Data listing

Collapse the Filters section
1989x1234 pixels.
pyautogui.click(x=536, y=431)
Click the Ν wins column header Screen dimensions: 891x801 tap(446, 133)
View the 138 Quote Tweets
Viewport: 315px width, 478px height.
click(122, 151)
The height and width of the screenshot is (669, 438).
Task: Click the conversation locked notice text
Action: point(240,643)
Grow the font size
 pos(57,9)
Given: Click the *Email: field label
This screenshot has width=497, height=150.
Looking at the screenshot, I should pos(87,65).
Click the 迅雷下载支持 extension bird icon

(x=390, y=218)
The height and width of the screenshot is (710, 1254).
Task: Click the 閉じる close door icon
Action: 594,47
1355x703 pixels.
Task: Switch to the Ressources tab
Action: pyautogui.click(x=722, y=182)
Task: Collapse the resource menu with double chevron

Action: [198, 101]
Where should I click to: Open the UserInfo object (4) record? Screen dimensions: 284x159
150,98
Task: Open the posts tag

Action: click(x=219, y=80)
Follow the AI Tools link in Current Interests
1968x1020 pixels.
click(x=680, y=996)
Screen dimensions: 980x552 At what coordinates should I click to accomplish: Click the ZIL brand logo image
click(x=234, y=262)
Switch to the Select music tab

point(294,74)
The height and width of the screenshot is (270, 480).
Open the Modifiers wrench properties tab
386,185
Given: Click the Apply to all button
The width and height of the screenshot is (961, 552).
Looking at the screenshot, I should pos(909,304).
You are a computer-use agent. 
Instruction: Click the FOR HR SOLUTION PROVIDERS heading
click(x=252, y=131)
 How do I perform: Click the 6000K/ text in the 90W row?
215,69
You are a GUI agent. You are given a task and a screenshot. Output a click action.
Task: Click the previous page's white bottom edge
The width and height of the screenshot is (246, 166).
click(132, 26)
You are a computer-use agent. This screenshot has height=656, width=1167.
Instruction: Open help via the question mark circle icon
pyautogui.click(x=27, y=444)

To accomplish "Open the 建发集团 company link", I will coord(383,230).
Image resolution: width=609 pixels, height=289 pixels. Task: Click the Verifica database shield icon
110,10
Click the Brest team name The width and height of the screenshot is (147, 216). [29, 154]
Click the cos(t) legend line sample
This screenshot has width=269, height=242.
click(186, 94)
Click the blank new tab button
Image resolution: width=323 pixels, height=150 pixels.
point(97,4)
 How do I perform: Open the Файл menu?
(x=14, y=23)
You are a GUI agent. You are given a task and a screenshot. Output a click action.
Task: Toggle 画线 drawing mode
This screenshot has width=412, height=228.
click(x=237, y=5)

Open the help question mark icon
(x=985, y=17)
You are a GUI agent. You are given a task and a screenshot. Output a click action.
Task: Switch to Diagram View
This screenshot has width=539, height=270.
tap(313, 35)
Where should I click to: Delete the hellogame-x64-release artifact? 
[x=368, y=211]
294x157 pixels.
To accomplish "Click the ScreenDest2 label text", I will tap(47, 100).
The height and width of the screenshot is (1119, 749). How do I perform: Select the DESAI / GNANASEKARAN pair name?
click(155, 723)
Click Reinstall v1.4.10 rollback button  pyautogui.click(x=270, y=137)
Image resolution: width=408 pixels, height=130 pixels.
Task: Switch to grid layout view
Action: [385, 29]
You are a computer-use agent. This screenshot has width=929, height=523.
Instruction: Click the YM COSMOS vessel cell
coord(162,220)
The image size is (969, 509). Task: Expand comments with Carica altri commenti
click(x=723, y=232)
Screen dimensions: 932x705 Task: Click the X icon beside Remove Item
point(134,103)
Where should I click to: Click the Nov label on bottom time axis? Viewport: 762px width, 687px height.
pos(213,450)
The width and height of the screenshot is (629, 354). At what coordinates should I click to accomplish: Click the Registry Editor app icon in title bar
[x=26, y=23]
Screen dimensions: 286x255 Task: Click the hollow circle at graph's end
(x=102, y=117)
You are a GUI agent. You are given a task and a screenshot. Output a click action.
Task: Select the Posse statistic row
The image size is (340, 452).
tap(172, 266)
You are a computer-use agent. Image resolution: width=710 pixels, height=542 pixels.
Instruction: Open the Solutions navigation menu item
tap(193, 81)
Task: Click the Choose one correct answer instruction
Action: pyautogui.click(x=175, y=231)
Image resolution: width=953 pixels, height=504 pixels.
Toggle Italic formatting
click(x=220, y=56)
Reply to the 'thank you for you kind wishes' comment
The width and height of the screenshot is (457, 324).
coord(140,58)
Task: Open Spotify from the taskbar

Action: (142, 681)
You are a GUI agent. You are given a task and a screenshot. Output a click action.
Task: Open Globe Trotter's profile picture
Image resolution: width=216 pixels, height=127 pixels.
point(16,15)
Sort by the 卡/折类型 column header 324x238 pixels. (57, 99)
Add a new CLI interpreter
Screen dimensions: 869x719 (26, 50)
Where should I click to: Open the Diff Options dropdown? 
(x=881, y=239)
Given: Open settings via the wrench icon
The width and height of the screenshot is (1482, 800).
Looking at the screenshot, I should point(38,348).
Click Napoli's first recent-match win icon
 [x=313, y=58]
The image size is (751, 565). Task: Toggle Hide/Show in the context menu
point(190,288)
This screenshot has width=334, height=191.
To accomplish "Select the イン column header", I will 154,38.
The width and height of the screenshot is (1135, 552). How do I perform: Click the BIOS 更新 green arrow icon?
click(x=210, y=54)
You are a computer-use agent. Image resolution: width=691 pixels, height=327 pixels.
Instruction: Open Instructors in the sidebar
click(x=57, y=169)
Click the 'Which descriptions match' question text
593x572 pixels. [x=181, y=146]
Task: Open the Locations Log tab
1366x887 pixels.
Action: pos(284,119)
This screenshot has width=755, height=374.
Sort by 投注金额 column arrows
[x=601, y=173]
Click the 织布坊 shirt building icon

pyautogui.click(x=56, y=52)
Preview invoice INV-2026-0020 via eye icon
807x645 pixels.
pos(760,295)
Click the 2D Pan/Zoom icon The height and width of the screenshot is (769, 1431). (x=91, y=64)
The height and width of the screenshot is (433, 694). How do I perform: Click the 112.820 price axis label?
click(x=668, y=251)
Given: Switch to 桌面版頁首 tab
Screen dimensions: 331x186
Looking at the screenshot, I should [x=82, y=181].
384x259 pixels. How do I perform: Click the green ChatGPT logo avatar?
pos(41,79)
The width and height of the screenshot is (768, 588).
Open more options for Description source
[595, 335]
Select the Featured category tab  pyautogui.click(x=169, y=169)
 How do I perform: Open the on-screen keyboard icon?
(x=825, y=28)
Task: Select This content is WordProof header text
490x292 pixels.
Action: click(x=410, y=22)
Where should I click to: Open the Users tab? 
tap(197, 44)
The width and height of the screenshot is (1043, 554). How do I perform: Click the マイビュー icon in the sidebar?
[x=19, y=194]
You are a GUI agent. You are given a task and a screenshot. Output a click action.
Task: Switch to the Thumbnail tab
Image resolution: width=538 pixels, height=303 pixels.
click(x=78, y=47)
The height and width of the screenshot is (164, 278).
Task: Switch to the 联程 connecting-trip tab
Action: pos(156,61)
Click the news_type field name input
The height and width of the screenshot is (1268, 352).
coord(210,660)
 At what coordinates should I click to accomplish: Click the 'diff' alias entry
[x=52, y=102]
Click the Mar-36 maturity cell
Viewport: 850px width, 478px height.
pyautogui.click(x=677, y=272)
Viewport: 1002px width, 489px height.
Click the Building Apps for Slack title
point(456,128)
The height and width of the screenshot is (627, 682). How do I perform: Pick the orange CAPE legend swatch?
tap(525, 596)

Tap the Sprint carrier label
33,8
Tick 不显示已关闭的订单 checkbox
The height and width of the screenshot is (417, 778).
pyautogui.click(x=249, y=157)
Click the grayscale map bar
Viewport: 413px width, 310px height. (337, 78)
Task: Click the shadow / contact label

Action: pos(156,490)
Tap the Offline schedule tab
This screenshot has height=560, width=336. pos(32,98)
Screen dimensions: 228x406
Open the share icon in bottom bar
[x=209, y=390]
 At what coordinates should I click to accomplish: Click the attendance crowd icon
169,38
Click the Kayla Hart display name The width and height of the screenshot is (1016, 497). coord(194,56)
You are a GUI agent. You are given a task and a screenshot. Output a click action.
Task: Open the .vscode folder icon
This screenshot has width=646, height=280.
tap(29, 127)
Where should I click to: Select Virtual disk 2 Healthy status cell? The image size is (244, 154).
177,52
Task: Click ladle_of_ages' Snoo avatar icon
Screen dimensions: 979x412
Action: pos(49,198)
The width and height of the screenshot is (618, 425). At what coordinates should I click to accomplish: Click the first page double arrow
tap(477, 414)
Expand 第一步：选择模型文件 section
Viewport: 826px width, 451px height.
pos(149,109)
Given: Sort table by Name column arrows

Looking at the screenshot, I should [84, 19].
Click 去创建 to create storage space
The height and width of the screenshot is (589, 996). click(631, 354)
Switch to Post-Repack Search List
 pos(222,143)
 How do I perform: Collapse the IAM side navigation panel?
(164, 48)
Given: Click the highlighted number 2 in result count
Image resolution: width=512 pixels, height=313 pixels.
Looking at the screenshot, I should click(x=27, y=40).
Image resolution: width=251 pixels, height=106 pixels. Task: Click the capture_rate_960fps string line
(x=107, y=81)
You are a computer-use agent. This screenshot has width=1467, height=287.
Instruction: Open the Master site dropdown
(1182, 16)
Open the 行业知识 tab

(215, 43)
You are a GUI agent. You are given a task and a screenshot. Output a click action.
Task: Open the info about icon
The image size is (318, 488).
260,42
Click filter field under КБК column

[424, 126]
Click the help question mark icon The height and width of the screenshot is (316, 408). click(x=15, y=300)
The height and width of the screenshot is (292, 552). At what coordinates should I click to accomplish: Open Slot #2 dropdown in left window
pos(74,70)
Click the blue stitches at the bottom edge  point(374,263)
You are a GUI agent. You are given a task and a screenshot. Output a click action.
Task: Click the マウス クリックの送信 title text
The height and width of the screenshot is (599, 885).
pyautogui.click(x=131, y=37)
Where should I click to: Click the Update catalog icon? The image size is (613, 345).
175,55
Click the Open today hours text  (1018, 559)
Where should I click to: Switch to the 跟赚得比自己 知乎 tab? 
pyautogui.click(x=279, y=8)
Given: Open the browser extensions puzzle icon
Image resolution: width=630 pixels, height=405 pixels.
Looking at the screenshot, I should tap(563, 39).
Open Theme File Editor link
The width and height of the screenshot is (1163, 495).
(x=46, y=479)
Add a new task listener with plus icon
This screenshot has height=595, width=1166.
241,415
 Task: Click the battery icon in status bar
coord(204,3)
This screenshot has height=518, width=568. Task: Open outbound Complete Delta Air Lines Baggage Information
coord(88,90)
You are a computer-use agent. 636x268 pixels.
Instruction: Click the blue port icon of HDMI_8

▶ _PROBLEM REQUIREMENTS_:
How many lines of the data listing above contain the string "question"? Case counts, and the reply should be the number alone.

▶ _REPLY TO THE EXERCISE_:
4